Step 1 — Cost Management: Portal → Cost Management + Billing → Cost Analysis. Set date range to current month vs prior month. Group by Resource type → Virtual Machines cost doubled. Group by Resource → four new D4s_v3 VMs show up that weren't there last month, each running 24/7.
Step 2 — Azure Advisor: Portal → Advisor → Cost tab. Advisor flags those same four VMs: average CPU utilization under 5% over the past 7 days. Recommendation: right-size from D4s_v3 ($0.192/hr) to D2s_v3 ($0.096/hr). Estimated monthly saving: $1,800.
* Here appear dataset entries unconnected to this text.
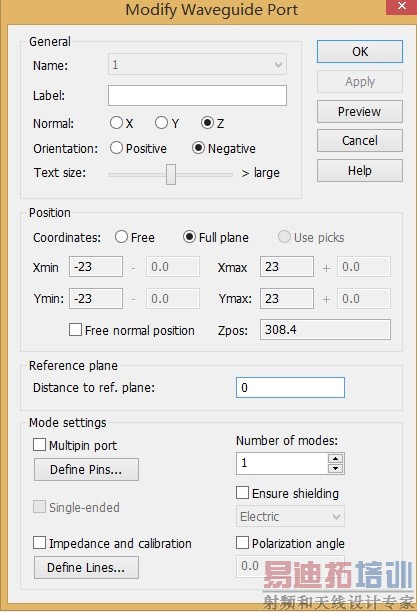Click the OK button
The height and width of the screenshot is (612, 417).
[x=360, y=52]
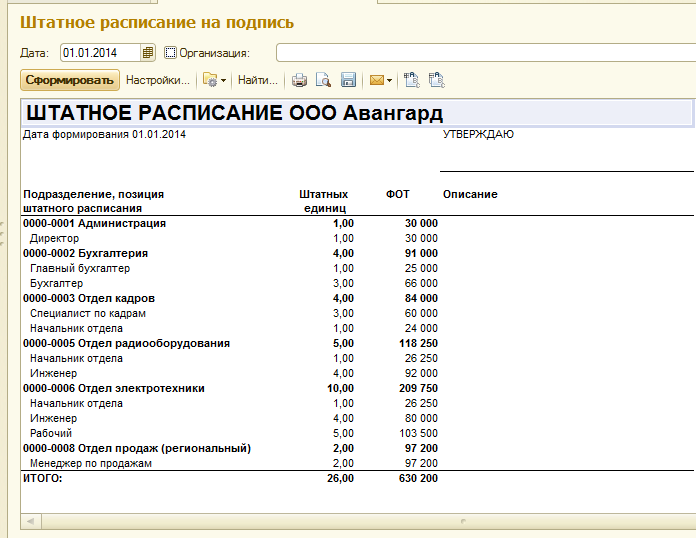This screenshot has width=696, height=538.
Task: Click the horizontal scrollbar's left arrow
Action: 30,521
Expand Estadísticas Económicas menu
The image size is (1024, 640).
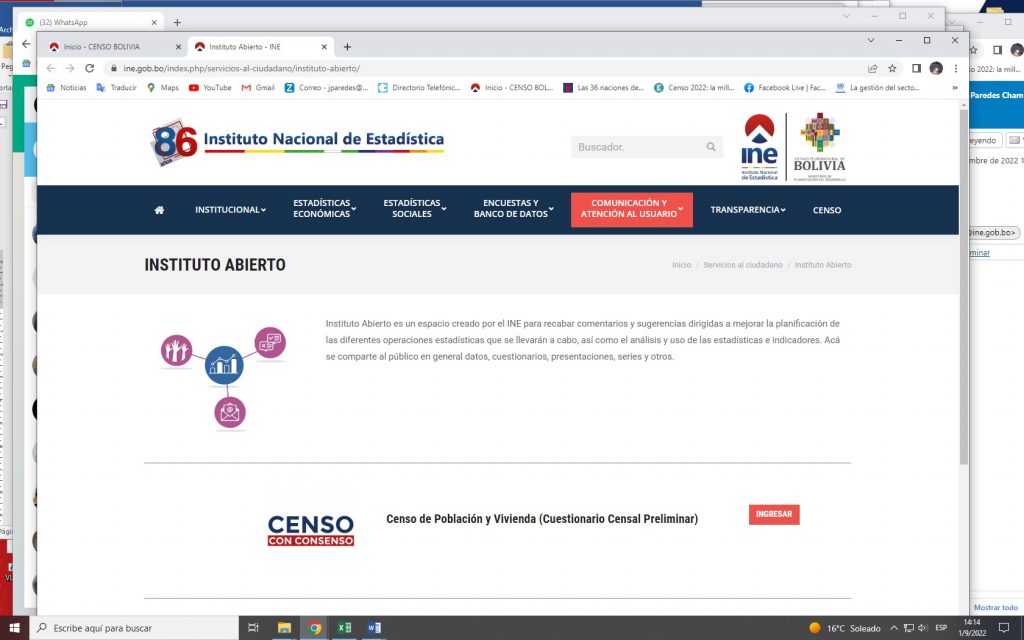coord(324,209)
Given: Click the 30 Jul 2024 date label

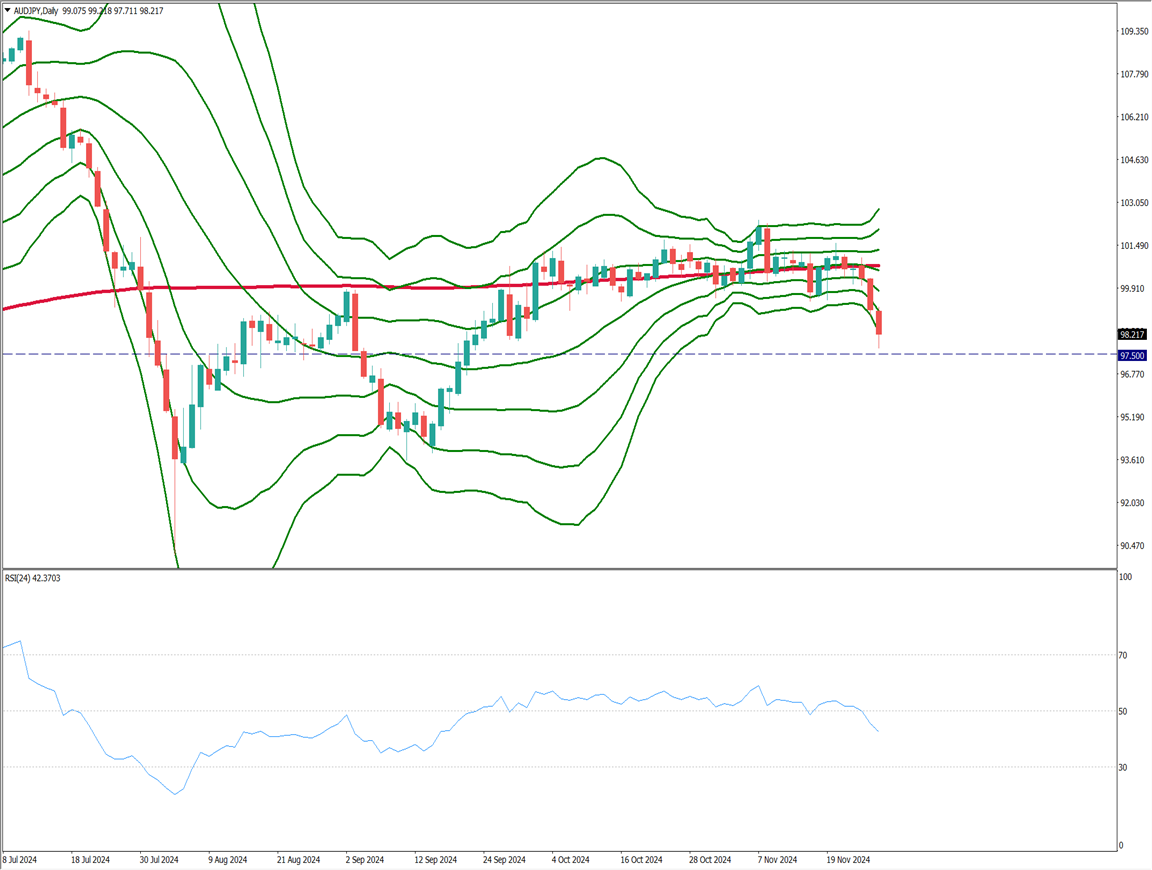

Step 3 — Set a budget: Cost Management → Budgets → Create budget at the previous month's baseline + 10%. Add an alert at 80% threshold → email the team. Note: budgets send alerts; they do not stop provisioning.
For the meeting: "Cost spike traced to 4 oversized VMs provisioned for load testing and never shut down. Right-sizing will save $1,800/month. Budget alert added to catch this next time."
- CLI vs PowerShell:
az ...uses dash-flags (cross-platform, JSON output);Get-AzVM-style cmdlets are PowerShell objects (richer pipelines on Windows). Both can do everything the portal does. - Azure Monitor is the umbrella — Metrics (numeric, real-time), Logs (KQL queryable via Log Analytics workspaces), Alerts (rules on metrics/logs), and Application Insights (app-level APM) all live under it.
- Azure Advisor surfaces five recommendation pillars: cost, security, reliability, operational excellence, performance. Service Health alerts you to platform-side incidents affecting your subscription.